[Oczekiwany wynik] Przepisz dosłownie fragment tekstu o sprzęcie medycznym przekazanym do Witebska, zawarty między słowami „Sprzęt medyczny wartości” a „Centrum Uładzimir Arechwa.”, łącznie z tymi słowami.

[Udostępniony fragment]
Sprzęt medyczny wartości 41 tys. euro przekazał w środę ambasador Polski na Białorusi Leszek Szerepka Obwodowemu Centrum Diagnostycznemu w Witebsku. Zakupiono go ze środków polskiego Ministerstwa Spraw Zagranicznych.
Oddział Surdologiczny Centrum w Witebsku otrzymał audiometr umożliwiający określenie stanu ucha średniego, a także system Eclipse, który umożliwia m.in. zdiagnozowanie noworodków podczas snu.
"Ten sprzęt jest potrzebny nie tylko dzieciom, ale i dorosłym. Wcześniej mieliśmy problem, gdyż pacjentów z niejasną diagnozą musieliśmy kierować do ośrodka w Mińsku. Odtąd ten etap nie będzie już potrzebny. Jeśli będziemy musieli kogoś wysłać do stolicy, zrobimy to już z diagnozą" - podkreślił dyrektor Centrum Uładzimir Arechwa.

[Dostarczone informacje]
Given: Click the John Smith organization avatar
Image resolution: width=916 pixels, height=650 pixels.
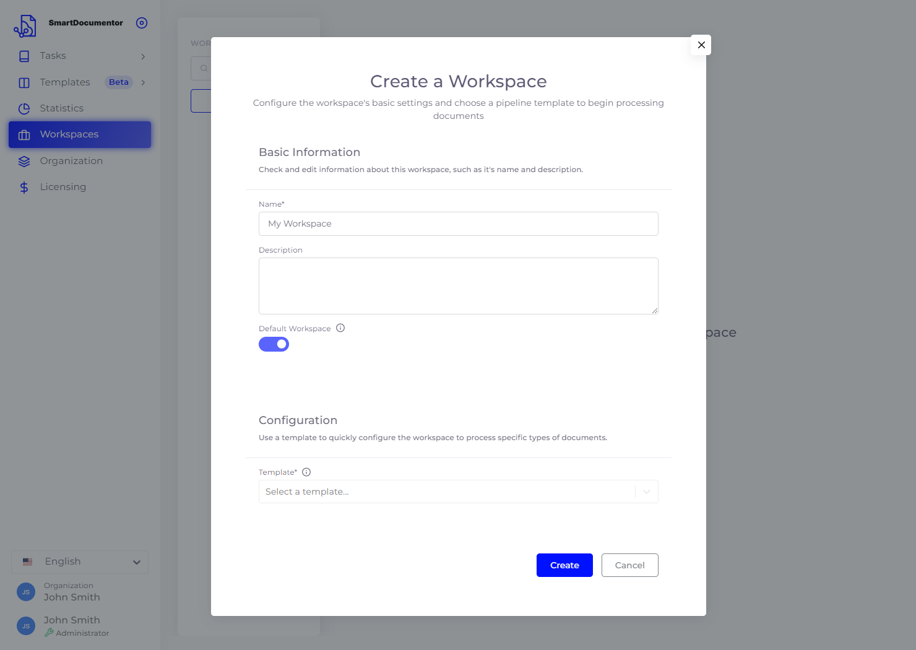Looking at the screenshot, I should [x=26, y=592].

[Odpowiedź do ćwiczenia]
Sprzęt medyczny wartości 41 tys. euro przekazał w środę ambasador Polski na Białorusi Leszek Szerepka Obwodowemu Centrum Diagnostycznemu w Witebsku. Zakupiono go ze środków polskiego Ministerstwa Spraw Zagranicznych.
Oddział Surdologiczny Centrum w Witebsku otrzymał audiometr umożliwiający określenie stanu ucha średniego, a także system Eclipse, który umożliwia m.in. zdiagnozowanie noworodków podczas snu.
"Ten sprzęt jest potrzebny nie tylko dzieciom, ale i dorosłym. Wcześniej mieliśmy problem, gdyż pacjentów z niejasną diagnozą musieliśmy kierować do ośrodka w Mińsku. Odtąd ten etap nie będzie już potrzebny. Jeśli będziemy musieli kogoś wysłać do stolicy, zrobimy to już z diagnozą" - podkreślił dyrektor Centrum Uładzimir Arechwa.